Provided passage —
####

Senator James Lankford asked Ahuja how she would manage the issue of whether the OPM-administered employee health insurance programme should include puberty blockers and sex re-assignment surgeries for children. Ahuja said she “would commit to better understanding the issue, getting a sense of what is happening inside the agency”.
And in perhaps the hearing’s most combative exchange, senator Josh Hawley pressed Ahuja over her views on racial issues, including on whether she thought the US was a “systematically racist nation” and her position on diversity training and so-called “critical race theory”.
On the former question, Ahuja said she would seek to ensure equal opportunity. And while she distanced herself from the specific training programme mentioned by Hawley, she gave a cautious defence of diversity training in general. She said such programmes could “encourage understanding” and create an “inclusive workforce” — both issues that young potential government employees care about.
OPM in the firing line
Ahuja was also asked about a cyber attack on the OPM in 2015, during her time as chief of staff. The data stolen during the incident — which, according to Wired, bore the hallmarks of hackers linked to the Chinese government — included millions of forms relating to security background checks and fingerprint records.

####

Stored dataset items:
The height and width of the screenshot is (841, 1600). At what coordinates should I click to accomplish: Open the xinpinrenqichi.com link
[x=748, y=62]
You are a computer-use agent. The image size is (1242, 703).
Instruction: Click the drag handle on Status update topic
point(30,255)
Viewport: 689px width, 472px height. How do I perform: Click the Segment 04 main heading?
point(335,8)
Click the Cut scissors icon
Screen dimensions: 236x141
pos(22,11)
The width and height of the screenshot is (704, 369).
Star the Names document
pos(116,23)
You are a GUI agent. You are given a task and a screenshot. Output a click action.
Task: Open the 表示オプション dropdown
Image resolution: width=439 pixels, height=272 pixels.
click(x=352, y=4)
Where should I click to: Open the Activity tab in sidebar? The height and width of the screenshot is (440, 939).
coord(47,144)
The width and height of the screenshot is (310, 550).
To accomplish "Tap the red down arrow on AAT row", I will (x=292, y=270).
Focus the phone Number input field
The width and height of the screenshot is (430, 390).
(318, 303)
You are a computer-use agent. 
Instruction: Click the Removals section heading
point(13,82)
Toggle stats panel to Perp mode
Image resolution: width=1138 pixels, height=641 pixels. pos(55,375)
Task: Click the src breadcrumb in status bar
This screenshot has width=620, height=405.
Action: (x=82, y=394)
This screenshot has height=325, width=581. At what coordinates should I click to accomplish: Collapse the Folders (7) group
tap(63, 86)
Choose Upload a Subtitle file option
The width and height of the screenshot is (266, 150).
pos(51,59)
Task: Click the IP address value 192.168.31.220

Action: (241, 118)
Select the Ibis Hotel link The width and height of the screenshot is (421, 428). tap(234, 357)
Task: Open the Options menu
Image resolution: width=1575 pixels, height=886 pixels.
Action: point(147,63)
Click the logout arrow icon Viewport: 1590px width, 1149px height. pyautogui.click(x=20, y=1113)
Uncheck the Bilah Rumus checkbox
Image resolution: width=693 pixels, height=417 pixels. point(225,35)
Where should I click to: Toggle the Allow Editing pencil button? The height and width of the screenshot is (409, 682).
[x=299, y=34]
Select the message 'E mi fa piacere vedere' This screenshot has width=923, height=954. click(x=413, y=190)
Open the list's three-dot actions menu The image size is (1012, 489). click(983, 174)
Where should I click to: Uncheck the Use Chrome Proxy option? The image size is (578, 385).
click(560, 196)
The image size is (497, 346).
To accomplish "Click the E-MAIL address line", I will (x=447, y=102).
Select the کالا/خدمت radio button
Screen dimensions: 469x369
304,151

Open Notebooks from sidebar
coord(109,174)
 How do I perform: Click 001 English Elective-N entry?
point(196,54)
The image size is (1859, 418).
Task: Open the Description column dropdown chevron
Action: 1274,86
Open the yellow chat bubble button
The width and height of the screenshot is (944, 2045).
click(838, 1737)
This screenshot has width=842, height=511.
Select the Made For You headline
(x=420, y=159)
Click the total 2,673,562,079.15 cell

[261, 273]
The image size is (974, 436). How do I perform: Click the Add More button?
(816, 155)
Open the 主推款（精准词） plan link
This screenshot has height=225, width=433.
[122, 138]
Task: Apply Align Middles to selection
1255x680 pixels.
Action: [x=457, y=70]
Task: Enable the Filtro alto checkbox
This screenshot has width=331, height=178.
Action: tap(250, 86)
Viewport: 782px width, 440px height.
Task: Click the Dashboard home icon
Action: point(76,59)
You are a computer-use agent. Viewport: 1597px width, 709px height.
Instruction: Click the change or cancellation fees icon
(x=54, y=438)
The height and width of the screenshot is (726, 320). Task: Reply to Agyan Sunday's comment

####

Problem to solve —
Continue the passage about Ahuja's hearing from its last sentence, about the 2015 cyber attack on the OPM.

Task result —
Ahuja was questioned about the leaks and how she’d improve cybersecurity. She committed to working with the committee on efforts to develop and retain cybersecurity professionals in the federal government. This included supporting a bill, backed by committee chair Gary Peters, that would create a “rotation programme” to enable cybersecurity professionals to work across multiple agencies.
Ahuja said that “IT modernisation” would be a “high priority” for her. When asked about improving retirement services for federal workers, Ahuja mentioned a recent boost for the IT Modernization Fund, which she said will be one factor in helping her make headway where predecessors have struggled.
Merit-based principles
During the Trump years, the OPM frequently found itself at the heart of debates about civil service independence and integrity. Notably, Trump’s administration proposed – and eventually abandoned – plans to merge the OPM with the General Services Administration (GSA), and tried to remove employment protection rights from officials working on policy issues. His administration argued that the reforms were necessary to remove poorly-performing civil servants, but many feared that the plans would permit elected leaders to pressurise or sack policy staff seen as insufficiently committed to their agenda.
At Ahuja’s hearing, Republican senator and committee ranking member Rob Portman cited statistics from last year’s workforce survey, published by OPM, that suggested federal employees are concerned about merit-based principles and performance. Similar concerns were raised in this year’s survey too: for example, just 42% of respondents agreed with the statement: “In my work unit, steps are taken to deal with a poor performer who cannot or will not improve.”
“Oftentimes poor performance shows up because of a lack of employee engagement, or a mismatch of skills and talents for that position, or there just isn’t really clear metrics around the performance evaluation,” Ahuja said.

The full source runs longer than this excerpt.